Le nombre des nouveaux arrivants à la taverne ne compense pas celui des défections, et le 7 décembre les insurgés ne sont plus que 500. Ils sont très mal équipés pour affronter le millier de miliciens et de volontaires envoyés vers le nord sous le commandement du colonel James FitzGibbon pour écraser la rébellion. Près de 150 rebelles, armés de piques et de carabines, sont postés dans les bois à l’ouest de l’auberge ; une soixantaine d’autres sont placés dans les champs à l’est. Les autres, sans armes et sans utilité stratégique, attendent autour de la taverne ou s’abritent à l’intérieur.
Quand les forces de James FitzGibbon arrivent à la taverne, l’escarmouche ne dure que 15 minutes. Le colonel dispose de deux canons, qui permettent de disperser rapidement les insurgés. Deux boulets de canon traversent la taverne. Avant que l’édifice soit pris, les insurgés font sortir par l’arrière les loyalistes détenus depuis lundi et les libèrent.

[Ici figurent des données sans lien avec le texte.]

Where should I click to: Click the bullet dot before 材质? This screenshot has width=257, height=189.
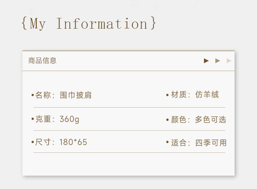pos(168,95)
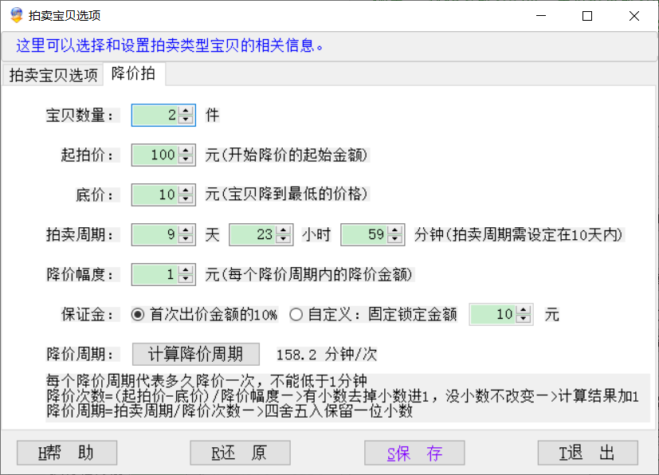Decrease the 底价 floor price value
Screen dimensions: 659x475
186,199
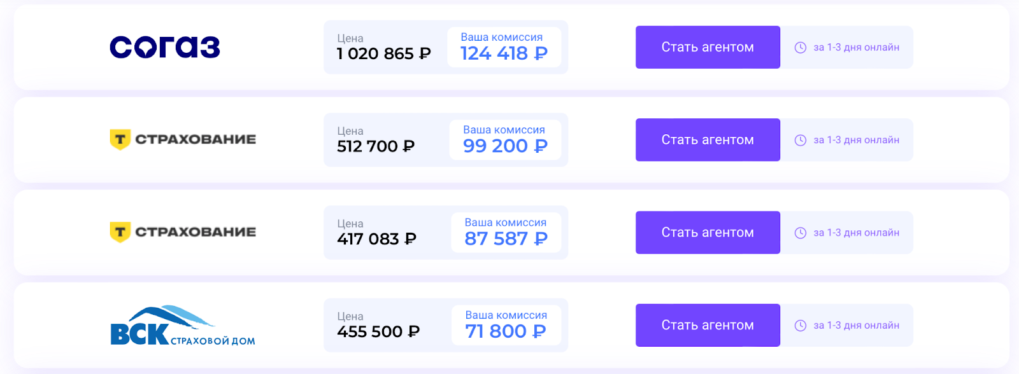
Task: Click the price 1 020 865 ₽
Action: click(x=384, y=54)
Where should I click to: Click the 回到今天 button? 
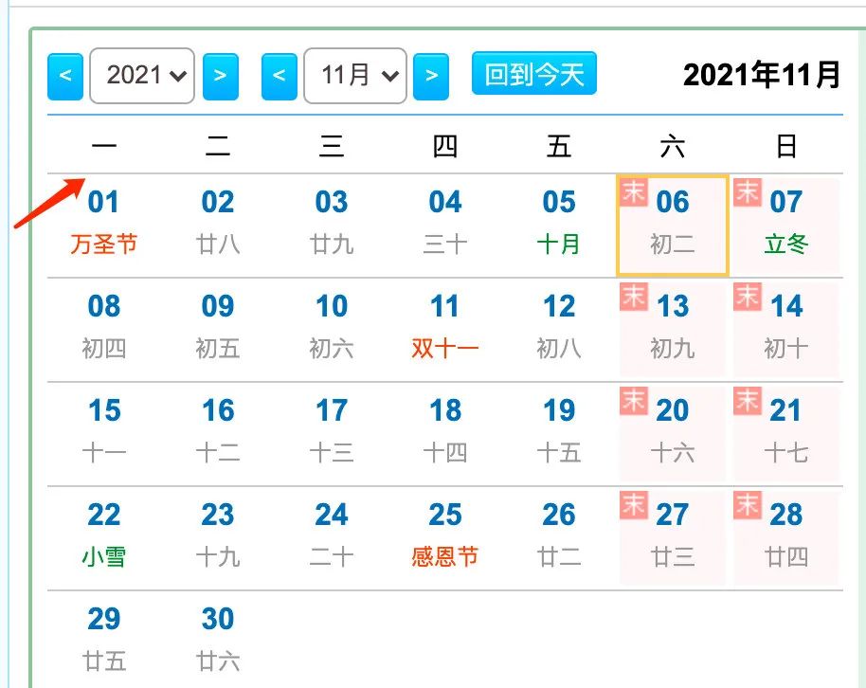click(534, 74)
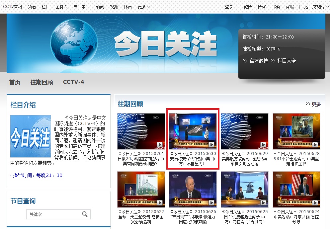This screenshot has height=229, width=330.
Task: Open the 更多 dropdown in top navigation
Action: 142,6
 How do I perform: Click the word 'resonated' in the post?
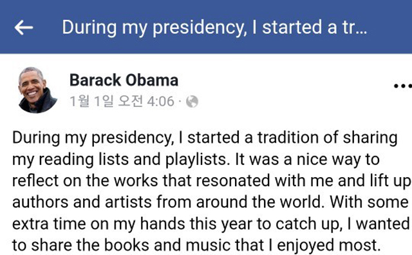233,181
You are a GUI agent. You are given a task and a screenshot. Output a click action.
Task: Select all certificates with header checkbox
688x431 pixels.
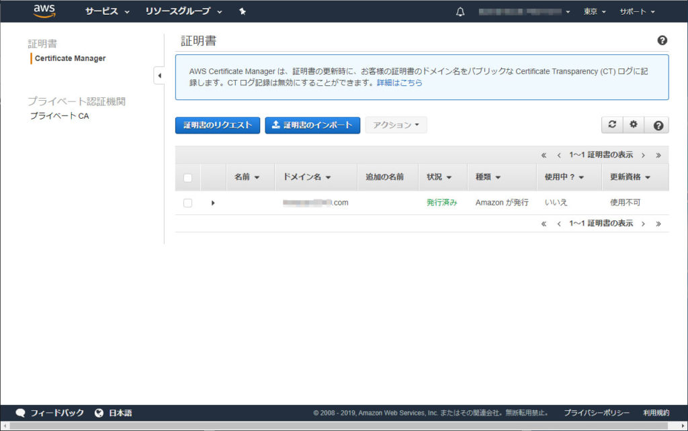tap(188, 178)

Le lieutenant-gouverneur Bond Head accorde son pardon à beaucoup de rebelles tout de suite après la bataille, mais ordonne que la taverne soit brûlée jusqu’au sol. Un seul des rebelles, Ludwig Wideman, est mort dans la taverne pendant la bataille. Un certain nombre d’insurgés et quelques loyalistes ont été blessés.
Répercussions
Après le combat, John Montgomery est arrêté et accusé de haute trahison. Trouvé coupable, il est condamné à mort et sa sentence est commuée. Alors qu’on le conduit à Fort Henry, il s’échappe et s’enfuit à Rochester, New York, où il rencontre à nouveau William Lyon Mackenzie. Il reçoit son pardon en 1843.
De retour à Toronto, John Montgomery soumet des pétitions demandant une compensation pour la perte de sa taverne, mais il n’obtient rien avant 1873. À ce moment, un comité de l’Assemblée législative, sous Oliver Mowat, évalue le montant de ses pertes à plus de 15 000 $. Il reçoit une compensation de 3 000 $.
Postérité
Dans les décennies qui suivent la Rébellion, le site de la taverne Montgomery est occupé par plusieurs hôtels, puis est acheté par Postes Canada. La succursale postale K y demeure jusqu’en 2012, quand la propriété du bureau de poste est vendue. Le 15 mai 1925, on y installe une plaque commémorative, qui est aujourd’hui entretenue par la Commission des lieux et monuments historiques du Canada.
Il n’y a aucune trace connue de la taverne d’avant 1837. On ne connaît pas son emplacement exact ni son empreinte au sol.
(Note : La taverne Montgomery ne doit pas être confondue avec l’auberge Montgomery’s Inn à Etobicoke, qui était en activité à la même époque et qui appartenait à Thomas Montgomery, qui n’a aucun lien avec John Montgomery.)